Circumscribed Otitis Externa: Antibiotics like Amoxicillin or Co-Amoxiclav targeting staphylococcal bacteria.
Swimmer’s Ear: Can be fungal, bacterial, or both; treated with oral antibiotics and cream containing antibiotics, antifungals, and a mild steroid.
Bullous Myringitis Haemorrhagica: High doses of oral antibiotics.
Malignant Otitis Externa: Surgery and potent antibiotics.
Prevention
Prevent water from entering the ear: Use earplugs during swimming or other water activities.
Avoid cleaning wet ears: Do not clean the ears after water exposure, as it can damage the skin and protective layer.
Avoid inserting objects: Refrain from using cotton swabs or fingers in the ear canal to avoid damaging the skin.
Seek prompt treatment: Consult a doctor at the first sign of otitis externa to avoid complications.

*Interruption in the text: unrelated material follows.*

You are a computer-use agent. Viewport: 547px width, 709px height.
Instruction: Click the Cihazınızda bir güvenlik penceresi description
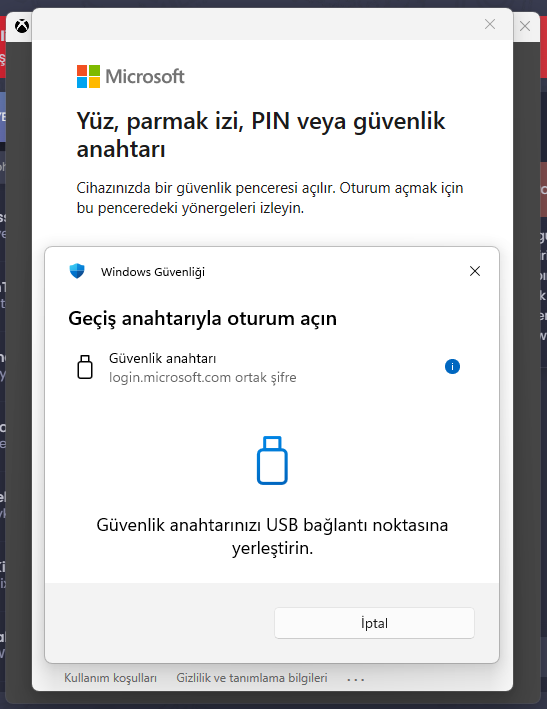coord(270,198)
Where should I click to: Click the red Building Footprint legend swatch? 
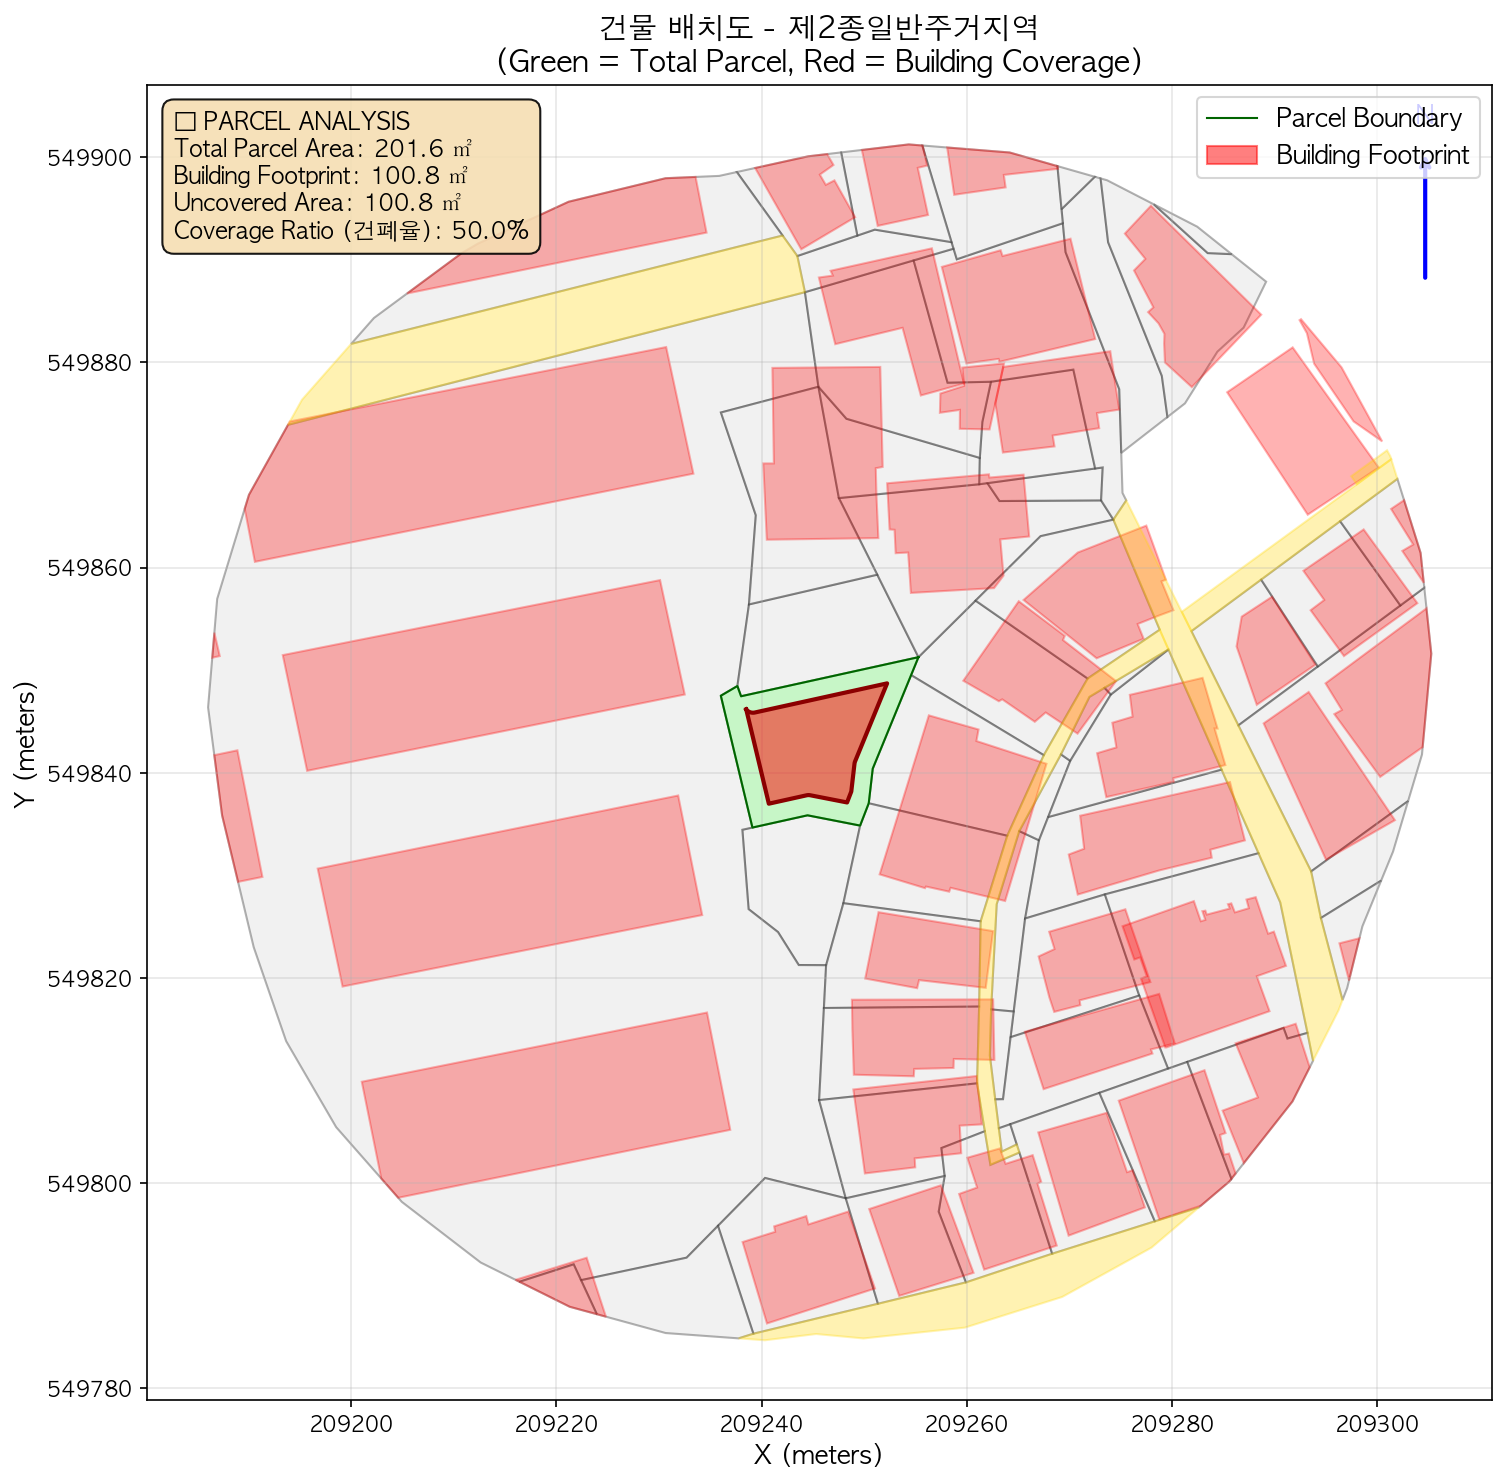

Do not use oil drops: Oil can promote fungal growth; consult an ENT for safe treatment options for dry ears.
Prevent furuncle otitis externa: Consult a dermatologist to manage Staphylococcus carrier status, practice good hygiene, and address skin infections early, especially in hot and humid environments.
Complications
Complications can arise if otitis externa is left untreated:
Spread of Infection: In severe cases, the infection can extend beyond the ear canal to nearby structures like the temporomandibular joint, temporal bone, parotid gland, or even the coverings of the brain, leading to more serious and potentially life-threatening conditions.
Eardrum Perforation: Prolonged diffuse otitis externa may cause eardrum perforation, resulting in hearing loss and increased vulnerability to further infections.
Home Remedies
For proper treatment of Otitis Externa or Ear Canal infection, getting an accurate diagnosis is essential. It's best to consult a doctor for appropriate medical treatment and safe home remedies. Traditional home remedies often cause more harm than good, and over-the-counter or self-medication should be avoided.
Summary
Always consult an ENT for external ear canal issues, as there can be multiple possible diagnoses. In this article alone, we have discussed six different types of infections, including subtypes. Each condition requires specific treatment, and multiple infections can coexist. To prevent complications, it is important to seek expert advice from an ENT to properly address the infection.